Give the tally of lines in the listing that include "agent". No other words belong in the answer.

Top of STUDY MATERIAL

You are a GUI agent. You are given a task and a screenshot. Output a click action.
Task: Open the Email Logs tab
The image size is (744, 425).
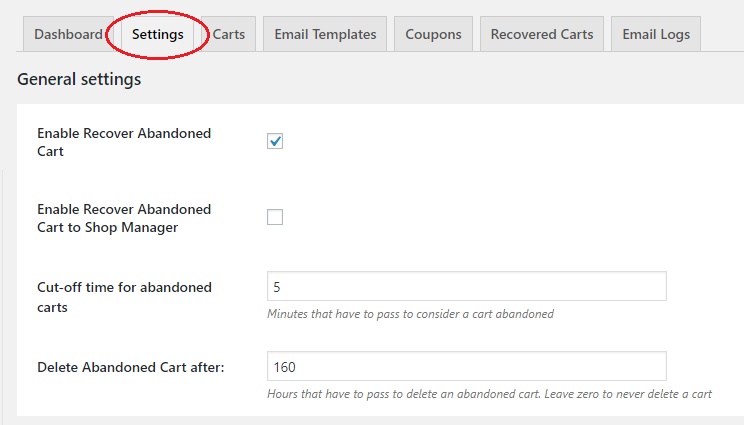(655, 34)
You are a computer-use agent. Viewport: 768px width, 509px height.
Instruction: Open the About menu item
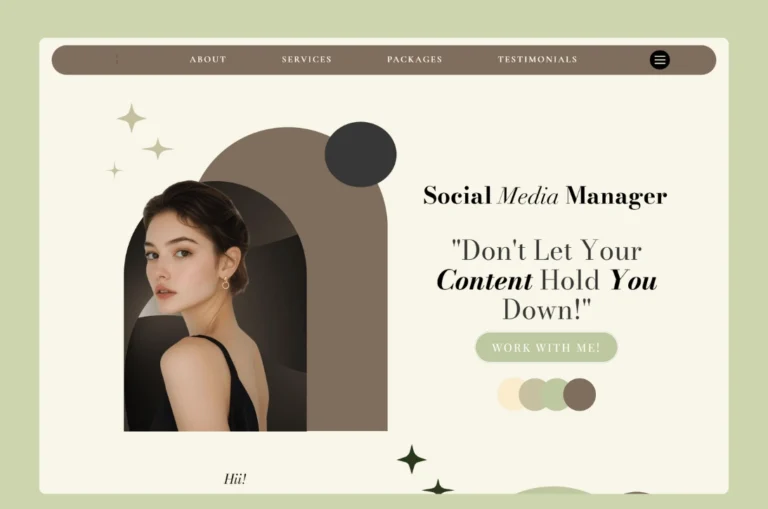208,60
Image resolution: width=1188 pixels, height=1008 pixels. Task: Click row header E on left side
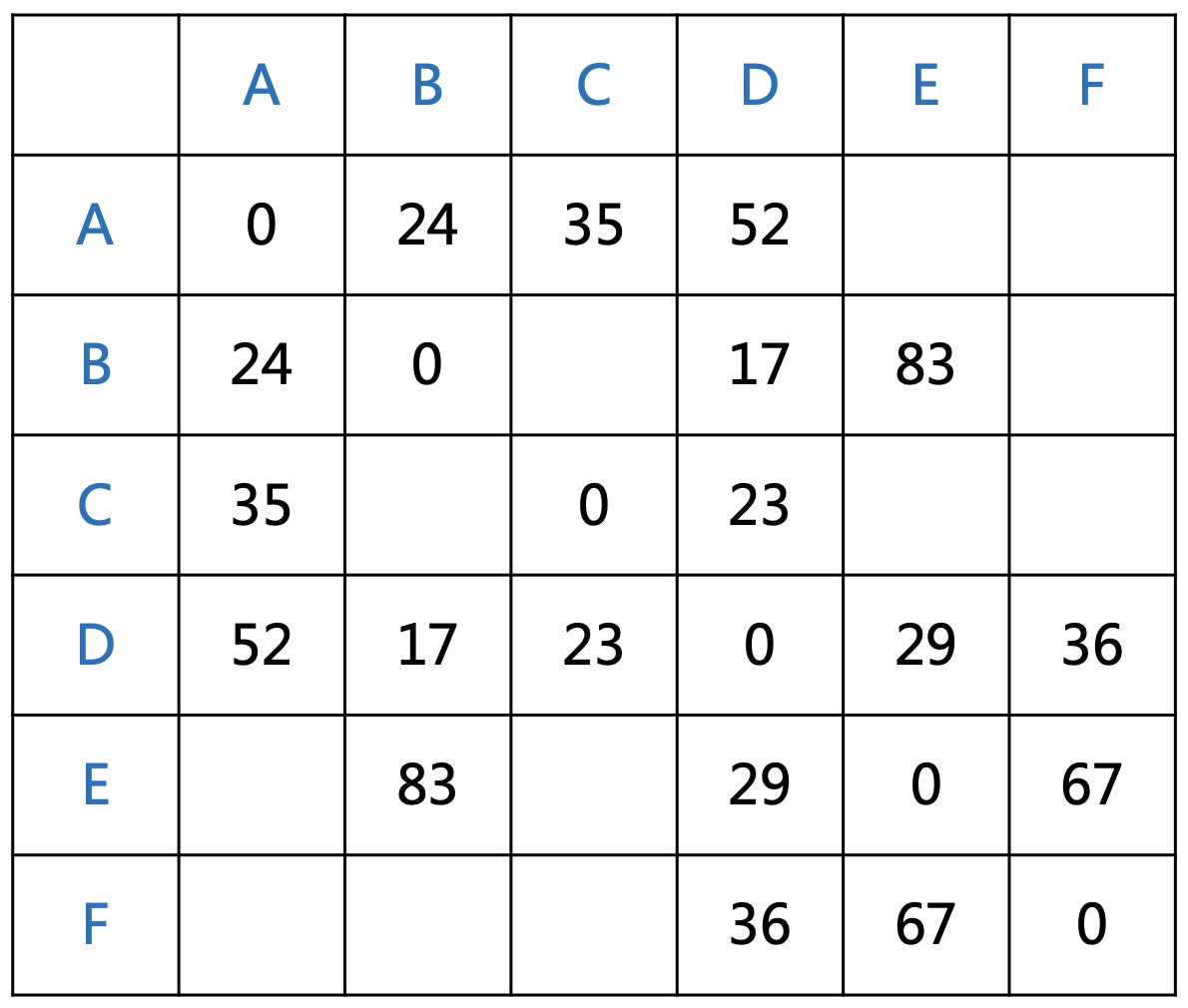(x=96, y=784)
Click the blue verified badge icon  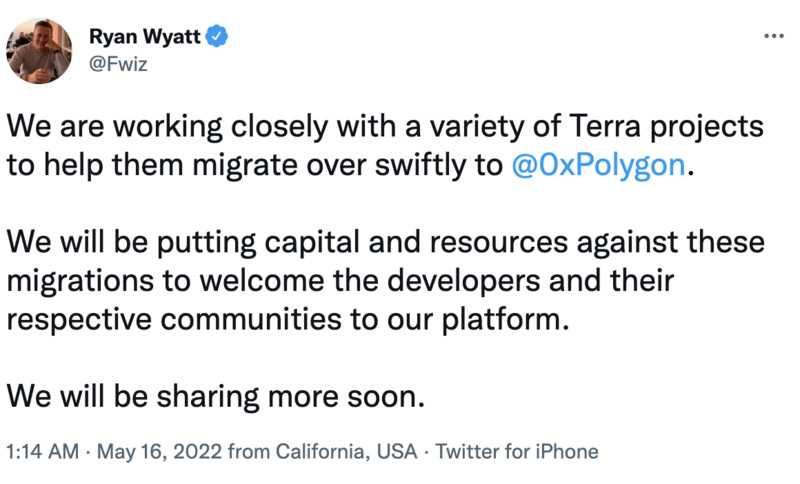coord(217,38)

Bottom of STUDY MATERIAL

| TASK ANSWER |
2